As shown in the figure above, raw context from the ephemeral window and environmental feedback is converted into these four persistent dimensions. The architecture of these memory systems evolves from monolithic context to retrieval stores, hierarchical orchestration involving extraction and consolidation, and finally to adaptive memory systems utilizing dynamic modules and feedback-based optimization.

Skills represent externalized expertise, transforming procedural know-how into reusable, bounded capabilities. A skill is defined by its specification, which includes capability boundaries, scope, preconditions, execution constraints, and examples. This specification elevates a skill from an unstructured prompt to an explicit object that can be governed. Within a skill artifact, the authors distinguish between operational procedures, decision heuristics, and normative constraints, which define the acceptable boundaries for execution.

Protocols provide the externalized interaction layer, translating high-level skill intent into deterministic, machine-readable action schemas. They ensure that skill execution is grounded through standardized interfaces such as tool schemas and subagent delegation contracts.

The integration of these modules occurs within the harness, which acts as a coordinated cognitive environment. Refer to the framework diagram to see how the foundation model sits at the center, surrounded by the three externalization modules and three operational surfaces: Permission, Control, and Observability.

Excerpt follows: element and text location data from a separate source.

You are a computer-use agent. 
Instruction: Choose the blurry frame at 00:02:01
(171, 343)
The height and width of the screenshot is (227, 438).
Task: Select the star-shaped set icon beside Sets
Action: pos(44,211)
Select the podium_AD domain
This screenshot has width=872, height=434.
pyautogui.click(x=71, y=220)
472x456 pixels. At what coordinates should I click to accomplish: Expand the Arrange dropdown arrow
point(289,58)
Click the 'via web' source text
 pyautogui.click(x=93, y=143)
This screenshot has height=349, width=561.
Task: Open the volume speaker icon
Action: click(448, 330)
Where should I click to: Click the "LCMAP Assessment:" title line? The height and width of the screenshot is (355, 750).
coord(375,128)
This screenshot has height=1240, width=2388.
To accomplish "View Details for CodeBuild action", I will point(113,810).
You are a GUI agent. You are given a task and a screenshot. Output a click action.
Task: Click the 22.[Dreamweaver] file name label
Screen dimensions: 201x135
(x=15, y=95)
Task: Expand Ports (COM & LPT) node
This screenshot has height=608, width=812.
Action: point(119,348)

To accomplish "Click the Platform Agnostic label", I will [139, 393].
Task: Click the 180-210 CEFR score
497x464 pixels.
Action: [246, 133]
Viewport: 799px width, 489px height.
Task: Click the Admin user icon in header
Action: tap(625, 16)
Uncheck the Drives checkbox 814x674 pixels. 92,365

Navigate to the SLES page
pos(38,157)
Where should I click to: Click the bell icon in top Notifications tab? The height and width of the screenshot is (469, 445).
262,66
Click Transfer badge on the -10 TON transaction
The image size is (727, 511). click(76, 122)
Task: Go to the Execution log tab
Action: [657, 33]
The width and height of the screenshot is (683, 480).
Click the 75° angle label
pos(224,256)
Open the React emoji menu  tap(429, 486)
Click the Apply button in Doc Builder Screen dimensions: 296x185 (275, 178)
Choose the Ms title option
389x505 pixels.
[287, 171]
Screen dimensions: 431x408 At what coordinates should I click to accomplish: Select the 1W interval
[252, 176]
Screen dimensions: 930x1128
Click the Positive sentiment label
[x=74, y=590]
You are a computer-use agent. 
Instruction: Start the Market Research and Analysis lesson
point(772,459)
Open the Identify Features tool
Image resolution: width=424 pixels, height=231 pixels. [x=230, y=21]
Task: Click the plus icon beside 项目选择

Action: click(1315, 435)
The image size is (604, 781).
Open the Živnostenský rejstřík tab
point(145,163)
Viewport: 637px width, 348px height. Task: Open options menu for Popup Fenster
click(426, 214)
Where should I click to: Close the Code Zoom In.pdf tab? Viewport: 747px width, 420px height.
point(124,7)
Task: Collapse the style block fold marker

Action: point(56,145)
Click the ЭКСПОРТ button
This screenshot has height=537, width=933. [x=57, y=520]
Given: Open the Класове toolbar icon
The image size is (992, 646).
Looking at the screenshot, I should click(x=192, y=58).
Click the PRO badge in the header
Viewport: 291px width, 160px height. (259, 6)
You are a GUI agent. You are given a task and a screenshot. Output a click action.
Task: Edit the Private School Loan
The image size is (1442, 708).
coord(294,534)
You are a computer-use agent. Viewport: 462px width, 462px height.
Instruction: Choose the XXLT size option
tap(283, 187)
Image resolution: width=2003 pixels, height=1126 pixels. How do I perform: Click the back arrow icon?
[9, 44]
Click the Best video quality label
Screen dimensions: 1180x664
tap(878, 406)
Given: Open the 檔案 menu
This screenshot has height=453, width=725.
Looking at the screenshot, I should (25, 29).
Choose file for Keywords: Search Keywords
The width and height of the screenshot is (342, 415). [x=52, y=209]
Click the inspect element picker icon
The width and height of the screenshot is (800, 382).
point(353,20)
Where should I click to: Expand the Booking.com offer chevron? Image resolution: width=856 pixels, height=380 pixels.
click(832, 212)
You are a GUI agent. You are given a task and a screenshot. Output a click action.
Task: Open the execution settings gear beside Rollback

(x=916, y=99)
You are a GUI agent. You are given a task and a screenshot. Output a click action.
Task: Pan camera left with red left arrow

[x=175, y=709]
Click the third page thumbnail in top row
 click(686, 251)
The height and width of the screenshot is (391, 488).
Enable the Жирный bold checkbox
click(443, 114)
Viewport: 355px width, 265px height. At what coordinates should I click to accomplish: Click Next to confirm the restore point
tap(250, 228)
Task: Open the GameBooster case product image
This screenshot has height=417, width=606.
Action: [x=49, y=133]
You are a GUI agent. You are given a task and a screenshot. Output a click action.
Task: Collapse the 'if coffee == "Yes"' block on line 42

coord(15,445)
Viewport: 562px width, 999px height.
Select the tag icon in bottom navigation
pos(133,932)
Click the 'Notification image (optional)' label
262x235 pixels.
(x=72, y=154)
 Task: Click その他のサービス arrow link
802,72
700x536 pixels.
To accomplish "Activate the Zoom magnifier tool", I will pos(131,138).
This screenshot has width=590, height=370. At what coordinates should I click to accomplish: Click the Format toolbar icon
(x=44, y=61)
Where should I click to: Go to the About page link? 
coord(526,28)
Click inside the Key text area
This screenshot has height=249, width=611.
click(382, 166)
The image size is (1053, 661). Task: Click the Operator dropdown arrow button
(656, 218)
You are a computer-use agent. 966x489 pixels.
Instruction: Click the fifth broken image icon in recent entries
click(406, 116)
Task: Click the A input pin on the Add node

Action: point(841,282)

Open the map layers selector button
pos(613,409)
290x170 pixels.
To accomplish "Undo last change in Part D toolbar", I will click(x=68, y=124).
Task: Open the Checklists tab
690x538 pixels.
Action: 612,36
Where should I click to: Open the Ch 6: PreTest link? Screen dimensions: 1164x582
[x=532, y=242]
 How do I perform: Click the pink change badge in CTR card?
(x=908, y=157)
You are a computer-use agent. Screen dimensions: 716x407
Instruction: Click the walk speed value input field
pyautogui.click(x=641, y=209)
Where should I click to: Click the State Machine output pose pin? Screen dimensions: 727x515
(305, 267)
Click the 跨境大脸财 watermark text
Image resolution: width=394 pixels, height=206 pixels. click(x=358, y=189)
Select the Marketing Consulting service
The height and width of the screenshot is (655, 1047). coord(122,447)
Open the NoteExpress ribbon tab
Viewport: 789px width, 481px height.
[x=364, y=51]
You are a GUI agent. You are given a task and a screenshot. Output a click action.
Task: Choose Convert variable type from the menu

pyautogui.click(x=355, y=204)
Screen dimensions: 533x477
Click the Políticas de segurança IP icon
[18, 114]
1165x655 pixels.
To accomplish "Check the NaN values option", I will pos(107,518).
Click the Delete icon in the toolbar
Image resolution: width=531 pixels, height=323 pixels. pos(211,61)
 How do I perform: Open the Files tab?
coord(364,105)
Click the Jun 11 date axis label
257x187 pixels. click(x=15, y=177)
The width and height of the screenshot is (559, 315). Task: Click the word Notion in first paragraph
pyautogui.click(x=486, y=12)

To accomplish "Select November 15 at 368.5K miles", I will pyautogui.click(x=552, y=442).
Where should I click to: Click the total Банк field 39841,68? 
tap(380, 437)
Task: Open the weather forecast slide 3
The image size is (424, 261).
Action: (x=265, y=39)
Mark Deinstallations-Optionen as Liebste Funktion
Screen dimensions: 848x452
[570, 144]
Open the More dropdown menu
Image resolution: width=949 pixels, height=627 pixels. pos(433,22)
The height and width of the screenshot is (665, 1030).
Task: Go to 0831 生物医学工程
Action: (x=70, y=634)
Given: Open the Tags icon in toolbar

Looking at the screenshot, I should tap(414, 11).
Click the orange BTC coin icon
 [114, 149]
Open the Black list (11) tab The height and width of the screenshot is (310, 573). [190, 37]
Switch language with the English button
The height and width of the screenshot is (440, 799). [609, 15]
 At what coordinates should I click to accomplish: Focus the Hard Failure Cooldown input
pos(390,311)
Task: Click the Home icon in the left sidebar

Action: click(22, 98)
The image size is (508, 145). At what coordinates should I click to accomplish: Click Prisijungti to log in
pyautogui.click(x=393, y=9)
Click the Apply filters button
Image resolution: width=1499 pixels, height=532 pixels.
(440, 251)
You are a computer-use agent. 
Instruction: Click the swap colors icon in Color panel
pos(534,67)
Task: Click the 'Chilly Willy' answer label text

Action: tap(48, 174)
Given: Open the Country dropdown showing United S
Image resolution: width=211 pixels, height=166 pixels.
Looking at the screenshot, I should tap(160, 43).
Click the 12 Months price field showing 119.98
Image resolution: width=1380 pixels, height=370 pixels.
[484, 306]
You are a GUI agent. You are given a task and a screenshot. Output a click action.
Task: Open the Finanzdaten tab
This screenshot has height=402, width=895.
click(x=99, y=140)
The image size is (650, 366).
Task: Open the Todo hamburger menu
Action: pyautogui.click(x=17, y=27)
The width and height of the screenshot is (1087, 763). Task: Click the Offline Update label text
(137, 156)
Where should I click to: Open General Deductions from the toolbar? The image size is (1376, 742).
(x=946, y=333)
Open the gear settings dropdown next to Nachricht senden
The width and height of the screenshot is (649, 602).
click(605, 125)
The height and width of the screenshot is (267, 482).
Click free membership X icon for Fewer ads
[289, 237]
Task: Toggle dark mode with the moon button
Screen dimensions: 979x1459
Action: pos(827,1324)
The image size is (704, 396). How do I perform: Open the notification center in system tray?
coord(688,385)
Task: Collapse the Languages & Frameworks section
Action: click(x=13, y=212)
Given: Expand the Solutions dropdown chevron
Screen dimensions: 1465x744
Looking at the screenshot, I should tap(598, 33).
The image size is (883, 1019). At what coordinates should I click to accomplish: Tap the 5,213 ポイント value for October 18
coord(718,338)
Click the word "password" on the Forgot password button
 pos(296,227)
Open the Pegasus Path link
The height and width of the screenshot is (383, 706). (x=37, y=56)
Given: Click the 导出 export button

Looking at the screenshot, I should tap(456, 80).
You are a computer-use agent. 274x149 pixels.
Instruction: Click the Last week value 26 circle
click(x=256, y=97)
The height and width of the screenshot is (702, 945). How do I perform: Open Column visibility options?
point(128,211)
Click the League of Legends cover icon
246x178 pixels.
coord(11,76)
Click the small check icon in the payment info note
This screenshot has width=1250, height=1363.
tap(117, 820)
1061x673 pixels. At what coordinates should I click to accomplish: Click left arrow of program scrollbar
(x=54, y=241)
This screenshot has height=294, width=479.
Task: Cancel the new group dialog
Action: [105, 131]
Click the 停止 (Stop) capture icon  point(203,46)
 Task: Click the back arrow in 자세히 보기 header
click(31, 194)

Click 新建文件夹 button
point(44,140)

The harness facilitates a continuous loop of interaction among these components. Memory supplies the situational evidence required for skill selection and protocol routing. Skills turn stored experiences into reusable procedures and invoke protocolized actions. Protocols, in turn, constrain execution and facilitate result assimilation by writing normalized outcomes back into memory. This creates a self-reinforcing cycle where execution traces and successes are continuously distilled to improve the agent's long-term capabilities.